Литмир - Электронная Библиотека
A
A

Z rosnącym niepokojem Leonie zapukała do drzwi. Nikt nie odpowiedział. Zastukała ponownie. Tym razem mocniej.

– Halo! Jest tam ktoś?

Po namyśle postanowiła zajrzeć do kościoła. Ruszyła wzdłuż ciemniejącej ściany kamiennego budynku. Wszystkie drzwi od frontu okazały się zamknięte. Tylko w jednym miejscu na żelaznym haku wisiała oblepiona sadzą lampa oliwna.

Coraz bardziej zniecierpliwiona dziewczyna podeszła do budynku po przeciwnej stronie uliczki i zapukała. Przez pewien czas dobiegały ją tylko szmery i szurania, wreszcie jakaś starsza kobieta odsunęła metalową kratę, zamontowaną w drzwiach.

– Kto tam? – odezwał się skrzekliwy głos.

– Dobry wieczór – powiedziała Leonie. – Jestem umówiona z proboszczem Gelisem, ale nikt nie otwiera.

Kobieta o podpuchniętych oczach przyjrzała się dziewczynie podejrzliwie. Nie powiedziała nic. Leonie wyciągnęła z kieszeni jednego sou, moneta natychmiast zniknęła w szorstkiej dłoni.

– Ritou nie ma.

– Rilou!

– Księdza. Pojechał do Couizy.

Leonie patrzyła na starą, nic nie rozumiejąc.

– Niemożliwe. Dostałam od niego list, nie dalej jak godzinę temu. Prosi w nim, żebym przyjechała.

– Widziałam, jak wychodził – oznajmiła kobieta z widoczną satysfakcją. – Poprzedni gość też już go nie zastał.

Leonie przytrzymała kratę. Wąziutka strużka światła wylewała się na ulicę.

– Co to za gość? – spytała. Mężczyzna?

Odpowiedziała jej cisza.

Wyłowiła z kieszeni drugą monetę.

– Francuz – odparła stara, wypluwając słowo niczym najgorszą obrazę.

– Kiedy?

– Przed zmierzchem. Jeszcze za dnia. Dziewczyna cofnęła dłoń, krata natychmiast opadła na miejsce. Leonie odwróciła się, otuliła szczelnie płaszczem. Noc była zimna. Należało się domyślać, że w czasie gdy posłaniec biegł do niej z listem, z Coustaussy do Domaine de la Cade, proboszcz Gelis musiał wyjść. Widocznie okazało się, że nie może dłużej czekać. Pewnie wezwały go jakieś pilniejsze sprawy.

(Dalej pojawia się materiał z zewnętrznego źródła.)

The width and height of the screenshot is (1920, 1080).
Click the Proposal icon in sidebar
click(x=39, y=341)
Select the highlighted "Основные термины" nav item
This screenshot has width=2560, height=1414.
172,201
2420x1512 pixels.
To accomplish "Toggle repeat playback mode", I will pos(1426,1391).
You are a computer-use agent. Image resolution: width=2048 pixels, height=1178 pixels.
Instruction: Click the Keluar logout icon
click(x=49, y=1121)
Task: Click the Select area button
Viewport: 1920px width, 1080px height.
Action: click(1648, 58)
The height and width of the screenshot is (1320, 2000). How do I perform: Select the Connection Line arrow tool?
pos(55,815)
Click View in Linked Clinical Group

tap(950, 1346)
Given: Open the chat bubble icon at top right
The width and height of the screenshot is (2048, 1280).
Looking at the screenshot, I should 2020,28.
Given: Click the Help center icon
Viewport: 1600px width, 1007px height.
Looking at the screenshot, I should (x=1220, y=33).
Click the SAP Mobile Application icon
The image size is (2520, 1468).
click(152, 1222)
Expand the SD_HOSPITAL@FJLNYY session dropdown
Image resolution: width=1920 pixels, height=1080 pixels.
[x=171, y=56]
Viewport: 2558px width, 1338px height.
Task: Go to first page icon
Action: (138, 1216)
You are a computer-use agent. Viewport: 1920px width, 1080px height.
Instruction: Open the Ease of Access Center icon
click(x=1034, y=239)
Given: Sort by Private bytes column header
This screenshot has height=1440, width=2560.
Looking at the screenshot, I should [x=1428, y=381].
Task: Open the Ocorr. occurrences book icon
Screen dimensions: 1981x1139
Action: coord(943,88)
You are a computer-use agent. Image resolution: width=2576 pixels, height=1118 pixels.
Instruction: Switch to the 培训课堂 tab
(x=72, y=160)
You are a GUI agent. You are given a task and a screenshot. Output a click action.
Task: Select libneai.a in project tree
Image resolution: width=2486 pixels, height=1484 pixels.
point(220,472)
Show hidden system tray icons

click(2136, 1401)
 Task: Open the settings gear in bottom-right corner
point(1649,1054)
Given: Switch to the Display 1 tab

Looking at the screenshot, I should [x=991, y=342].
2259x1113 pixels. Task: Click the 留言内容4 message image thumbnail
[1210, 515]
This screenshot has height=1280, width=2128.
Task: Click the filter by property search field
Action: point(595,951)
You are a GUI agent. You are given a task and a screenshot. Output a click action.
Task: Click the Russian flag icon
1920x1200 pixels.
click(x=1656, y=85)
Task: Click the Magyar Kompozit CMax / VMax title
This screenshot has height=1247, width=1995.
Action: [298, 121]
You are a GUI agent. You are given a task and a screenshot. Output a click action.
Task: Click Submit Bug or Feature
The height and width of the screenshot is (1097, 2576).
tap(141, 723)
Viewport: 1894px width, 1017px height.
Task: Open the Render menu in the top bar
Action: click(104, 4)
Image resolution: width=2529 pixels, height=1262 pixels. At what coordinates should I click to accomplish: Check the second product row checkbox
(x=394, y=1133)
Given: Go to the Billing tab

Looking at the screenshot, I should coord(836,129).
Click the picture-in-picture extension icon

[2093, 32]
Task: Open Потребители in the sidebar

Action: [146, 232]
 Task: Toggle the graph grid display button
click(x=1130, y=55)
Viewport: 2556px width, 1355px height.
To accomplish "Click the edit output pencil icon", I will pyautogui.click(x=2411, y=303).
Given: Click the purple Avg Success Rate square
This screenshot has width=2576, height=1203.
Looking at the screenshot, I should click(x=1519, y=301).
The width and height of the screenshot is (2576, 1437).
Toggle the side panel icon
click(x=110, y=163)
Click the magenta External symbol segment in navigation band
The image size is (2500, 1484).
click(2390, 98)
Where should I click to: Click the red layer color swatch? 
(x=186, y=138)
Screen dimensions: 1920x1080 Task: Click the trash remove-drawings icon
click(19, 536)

Najwyższa pora wracać do domu. Dosyć czasu straciła na tę bezsensowną podróż.

Wyjęła z kieszeni płaszcza kartkę i ołówek, skreśliła kilka słów, wyrażając zawód, że nie zastała duchownego. Wsunęła notkę przez szczelinę na listy w ścianie plebanii i pośpieszyła tam, gdzie czekał Pascal.

Wracając, jechali jeszcze szybciej niż w przeciwną stronę, a mimo to każda minuta ciągnęła się jak wieczność. Wreszcie ujrzeli światła Domaine de la Cade. Gdy zwolnili na śliskim od szronu zakręcie, miała ochotę wyskoczyć z bryczki i biec do domu, byle szybciej.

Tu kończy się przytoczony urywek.